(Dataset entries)
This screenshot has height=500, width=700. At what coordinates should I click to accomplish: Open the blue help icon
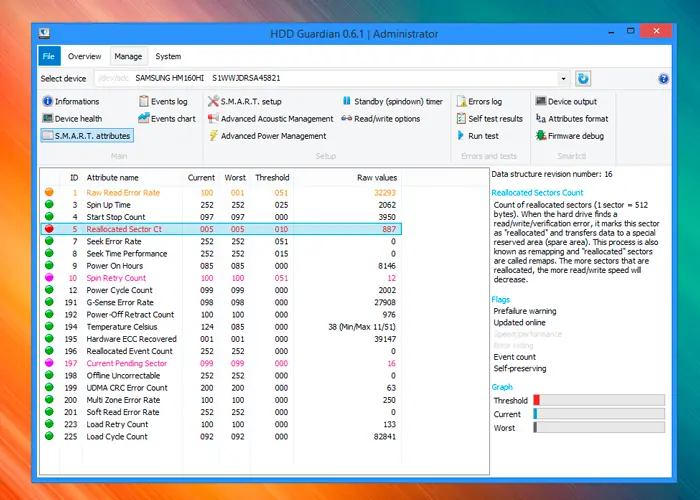pyautogui.click(x=663, y=79)
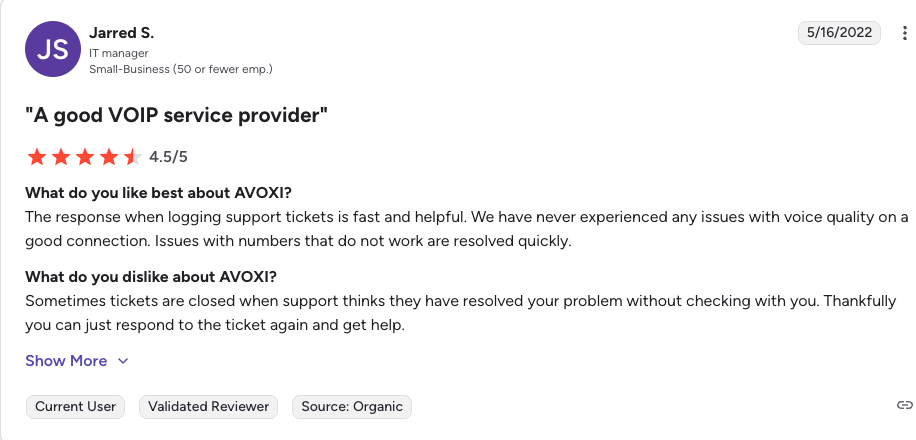The width and height of the screenshot is (916, 440).
Task: Click the third red star
Action: pyautogui.click(x=85, y=157)
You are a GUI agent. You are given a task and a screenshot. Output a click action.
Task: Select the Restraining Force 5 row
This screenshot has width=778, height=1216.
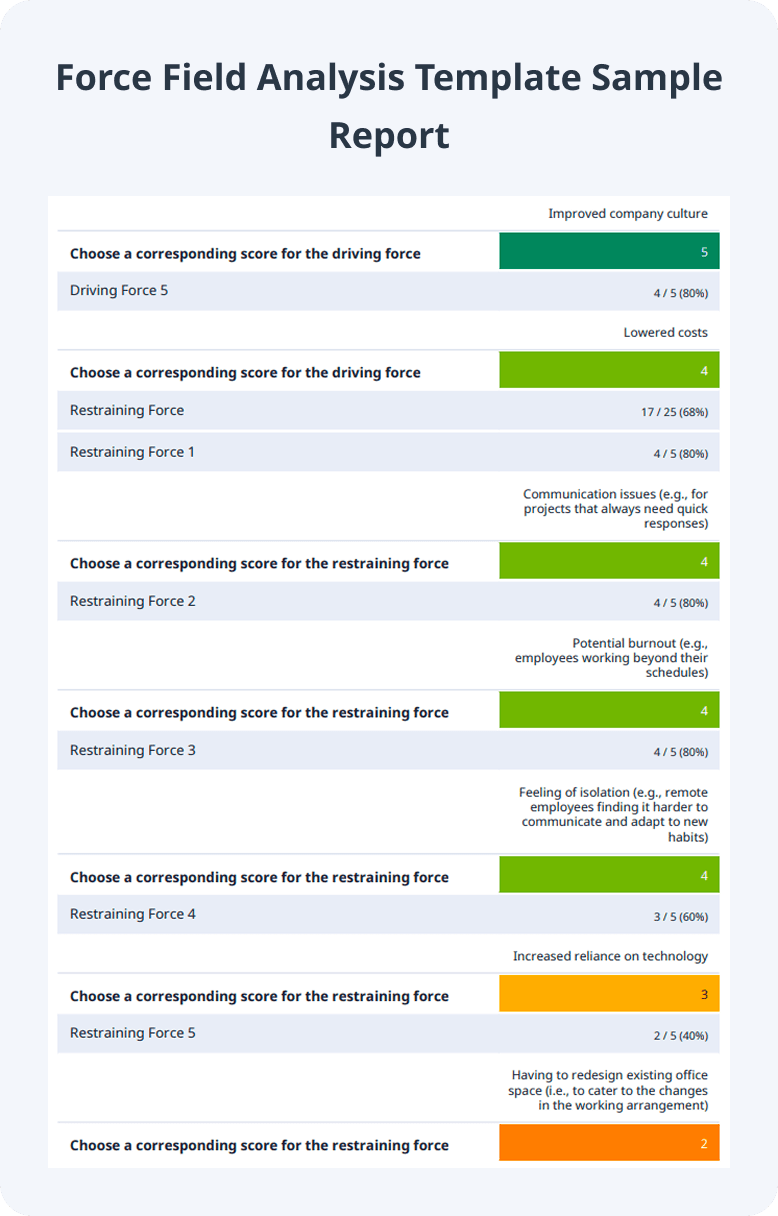pyautogui.click(x=388, y=1033)
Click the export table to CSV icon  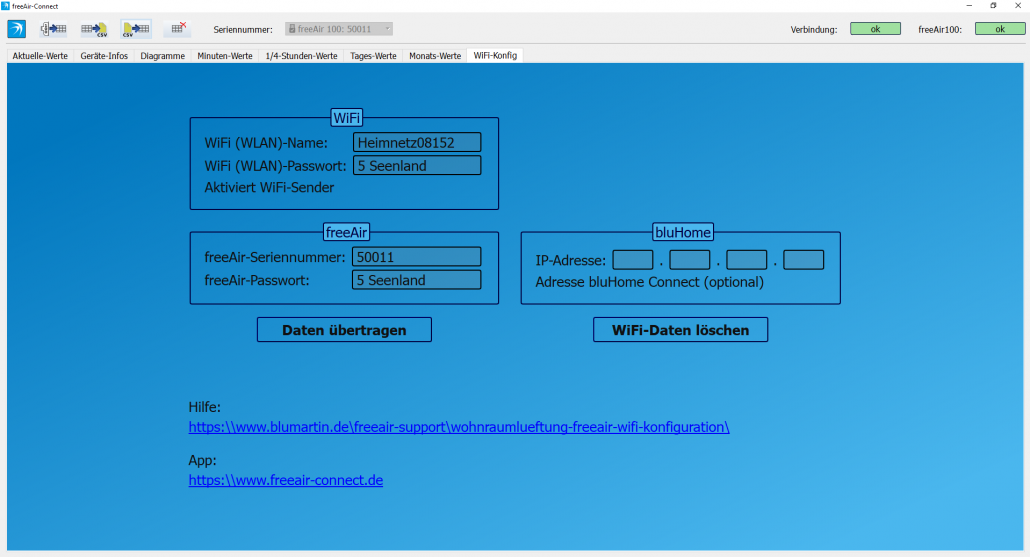(95, 29)

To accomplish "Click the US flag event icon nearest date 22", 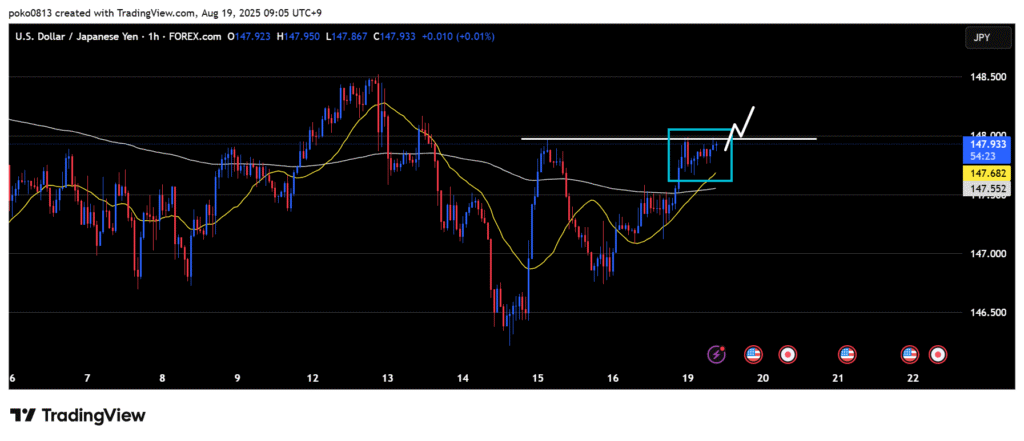I will [909, 353].
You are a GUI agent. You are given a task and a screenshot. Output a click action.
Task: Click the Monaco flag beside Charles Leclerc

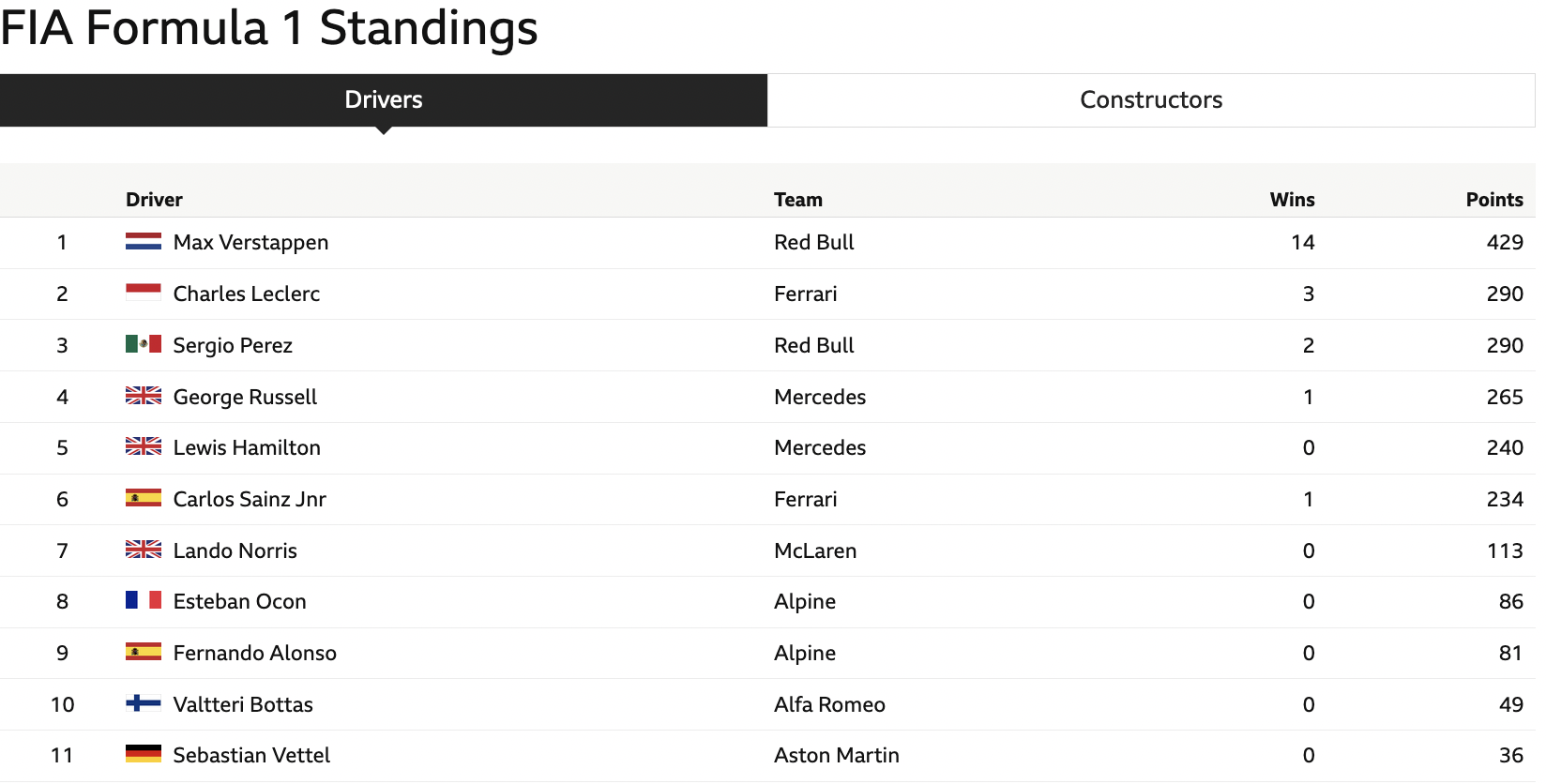tap(144, 294)
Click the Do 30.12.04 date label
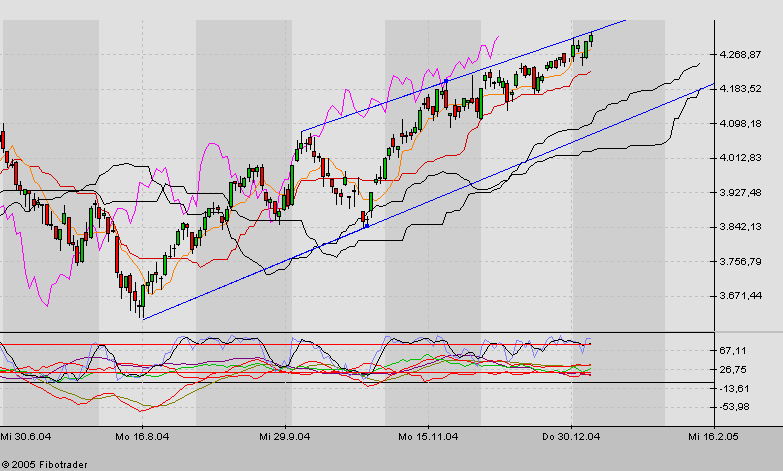The width and height of the screenshot is (783, 471). (572, 436)
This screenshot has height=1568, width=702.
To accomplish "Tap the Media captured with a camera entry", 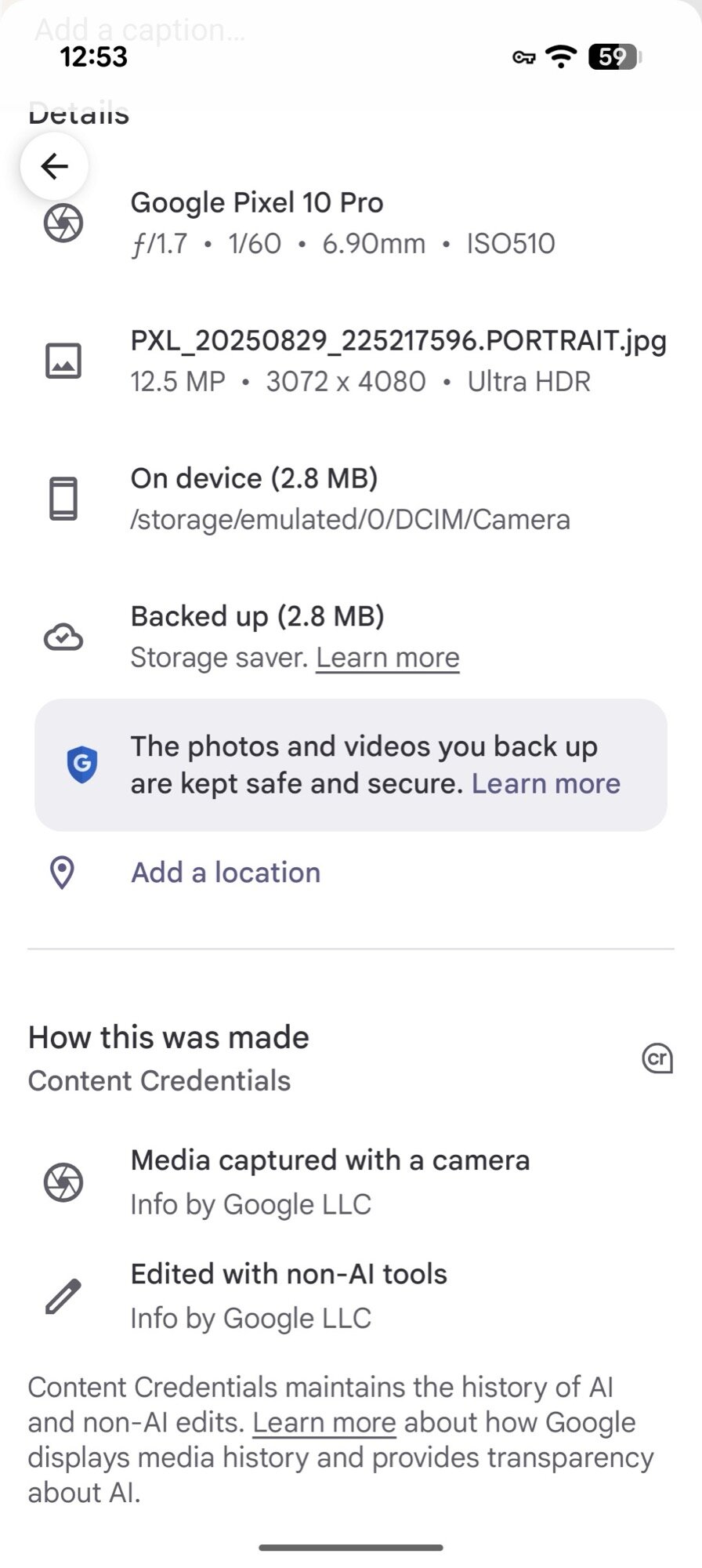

→ Your goal
Please write out exactly the lines from the one containing "Task: Click the Monaco" through the last line of the records above, and leave out any pictures.

→ Written response
Task: Click the Monaco flag beside Charles Leclerc

tap(144, 294)
Click the Do 30.12.04 date label
The width and height of the screenshot is (783, 471). (572, 436)
This screenshot has height=1568, width=702.
To accomplish "Tap the Media captured with a camera entry", 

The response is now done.